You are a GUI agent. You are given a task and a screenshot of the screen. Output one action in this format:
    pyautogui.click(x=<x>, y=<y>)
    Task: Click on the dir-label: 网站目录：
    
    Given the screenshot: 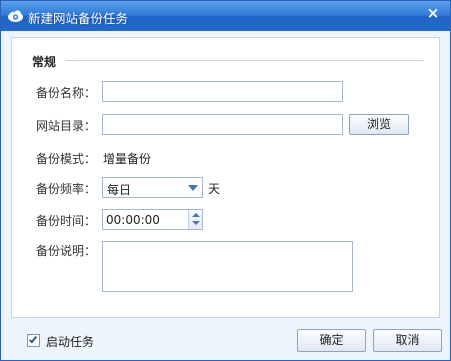 What is the action you would take?
    pyautogui.click(x=66, y=126)
    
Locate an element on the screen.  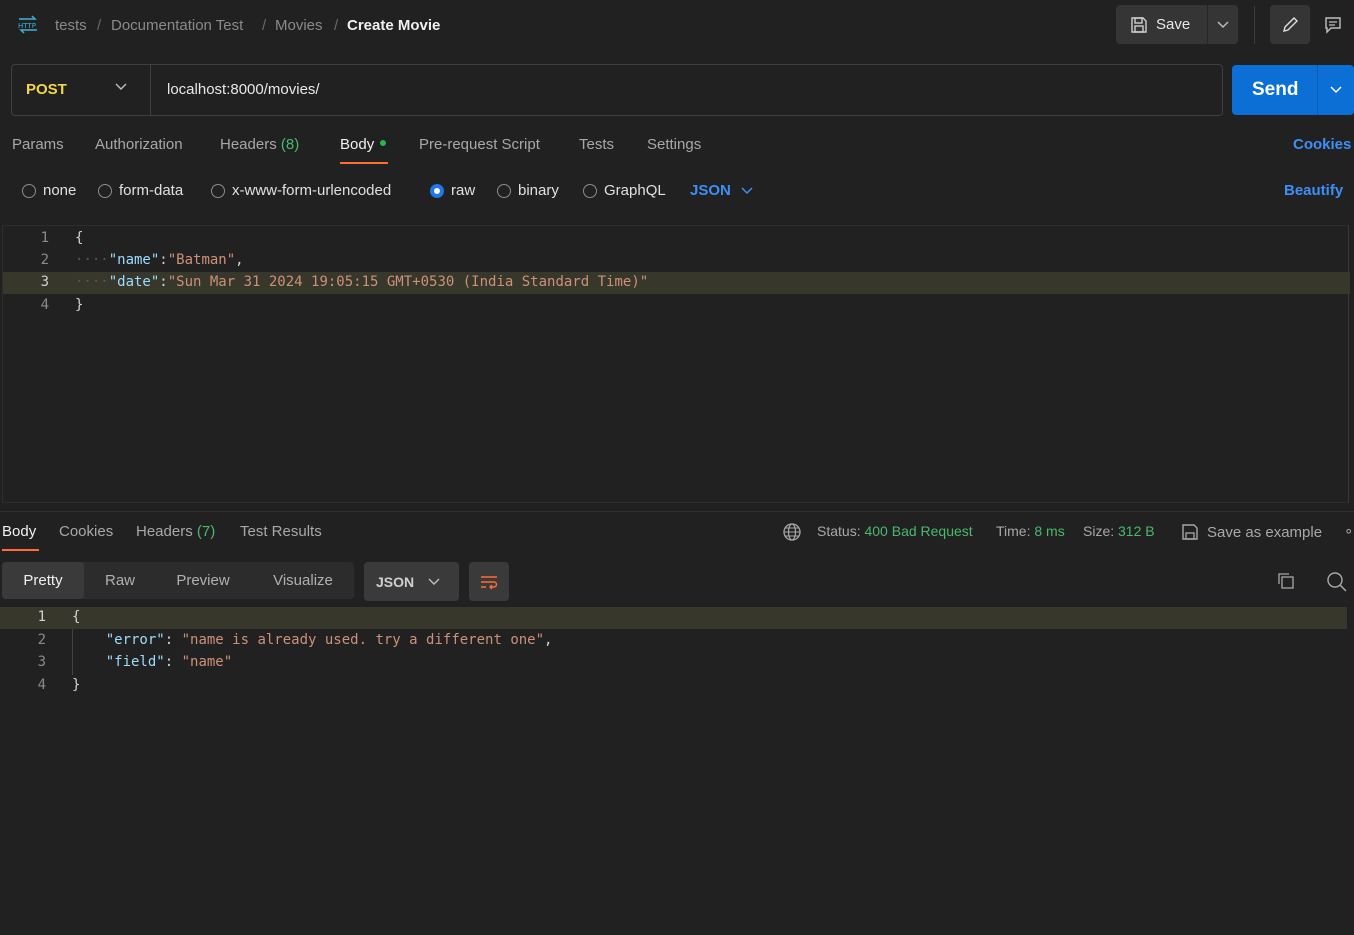
code-brace: { is located at coordinates (80, 238).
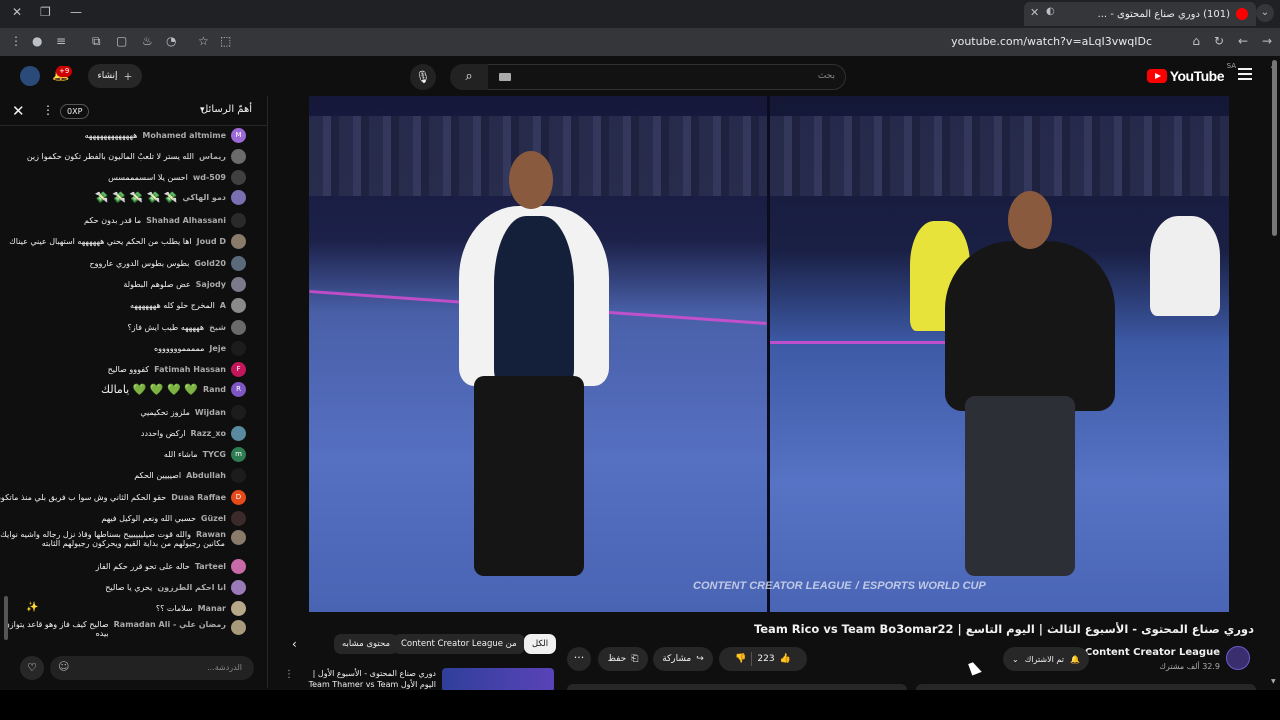 The image size is (1280, 720). Describe the element at coordinates (64, 666) in the screenshot. I see `emoji-icon: ☺` at that location.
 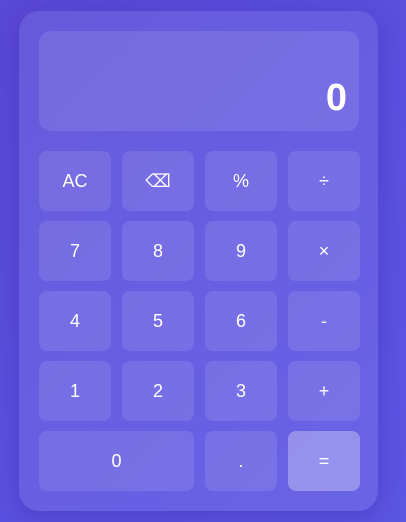 I want to click on percent-button: %, so click(x=241, y=181).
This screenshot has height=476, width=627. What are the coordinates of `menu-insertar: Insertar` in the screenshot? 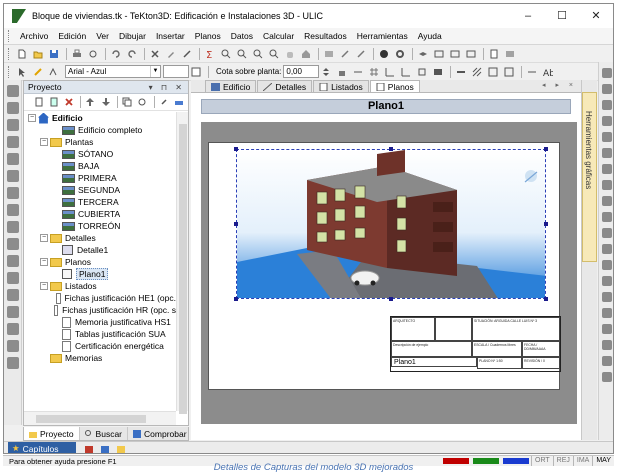 It's located at (170, 36).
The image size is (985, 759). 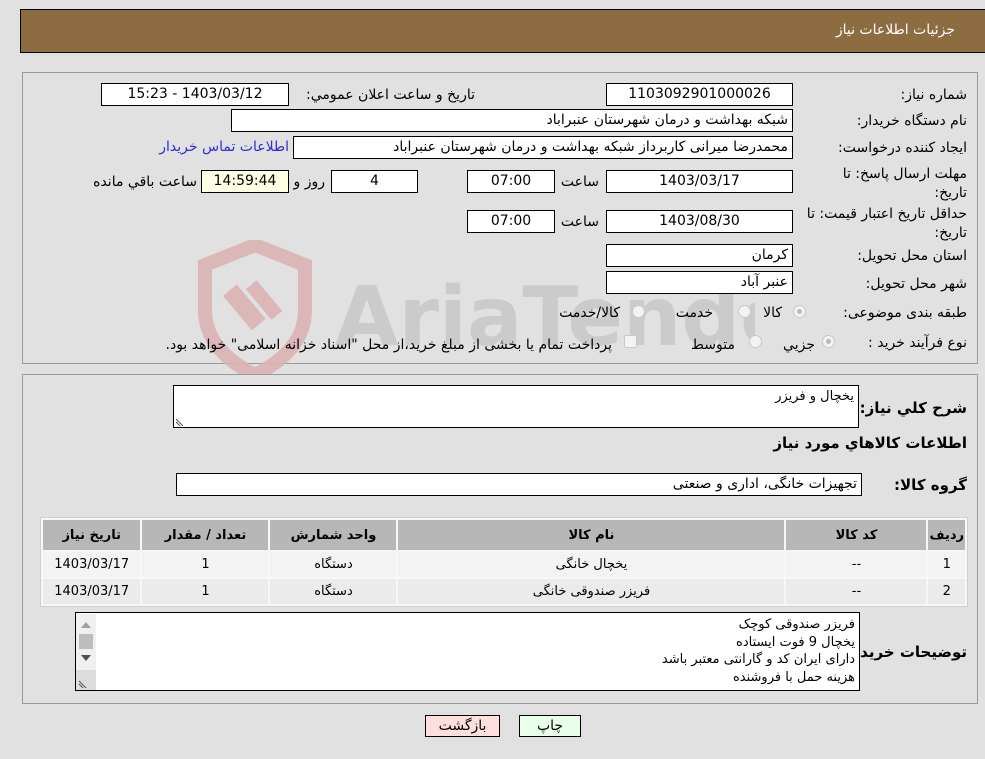 What do you see at coordinates (638, 312) in the screenshot?
I see `category-radio-goods-service` at bounding box center [638, 312].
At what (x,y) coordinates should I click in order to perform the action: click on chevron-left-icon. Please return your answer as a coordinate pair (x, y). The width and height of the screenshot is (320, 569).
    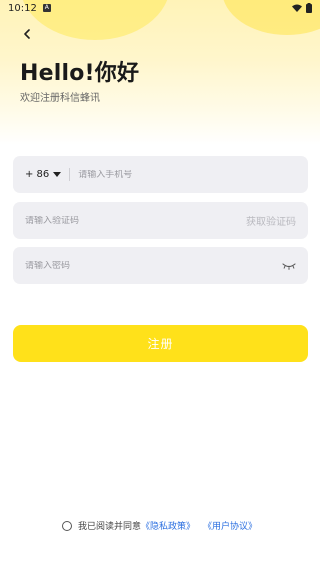
    Looking at the image, I should click on (27, 34).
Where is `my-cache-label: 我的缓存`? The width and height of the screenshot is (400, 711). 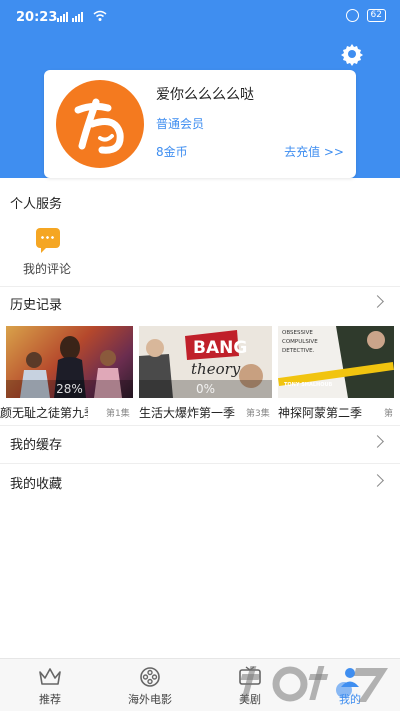 my-cache-label: 我的缓存 is located at coordinates (36, 446).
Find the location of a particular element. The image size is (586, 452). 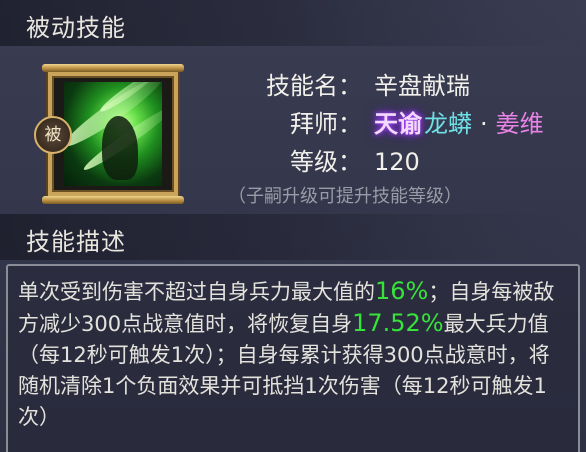

skill-level-row: 等级： 120 is located at coordinates (331, 160).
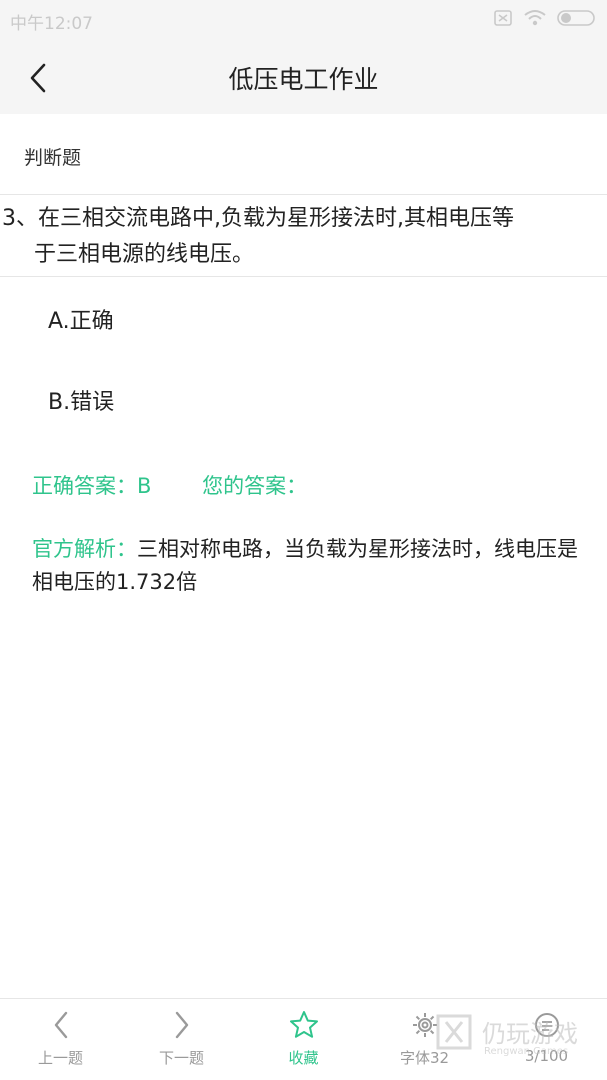  I want to click on font-size-label: 字体32, so click(424, 1058).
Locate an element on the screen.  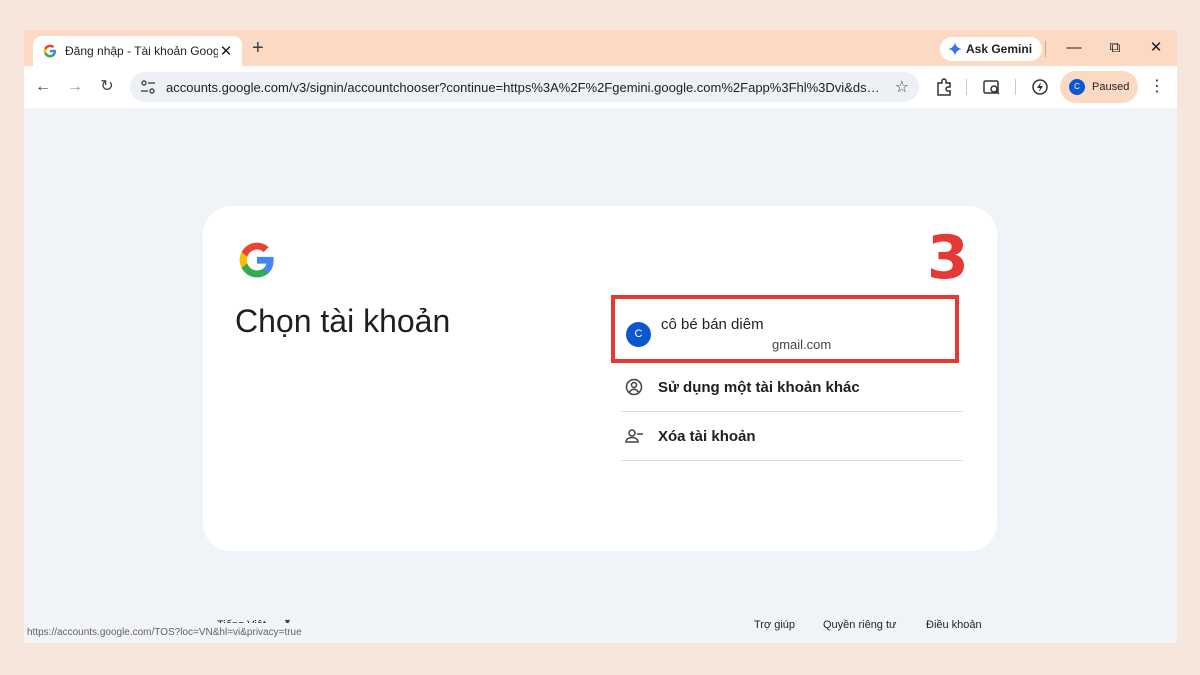
step-marker: 3 is located at coordinates (948, 258).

● Work instructions:
Switch "element" to "item" in the rows starting at the line that contains "Find the location" and ending at the last row, and give those lines back with nothing else changed. Leave the pictures out of your answer.

● Solution for this problem:
Find the location of a particular item. The image size is (586, 452). 

skill-level-row: 等级： 120 is located at coordinates (331, 160).
  I want to click on font-size-label: 字体32, so click(424, 1058).
Locate an item on the screen.  
step-marker: 3 is located at coordinates (948, 258).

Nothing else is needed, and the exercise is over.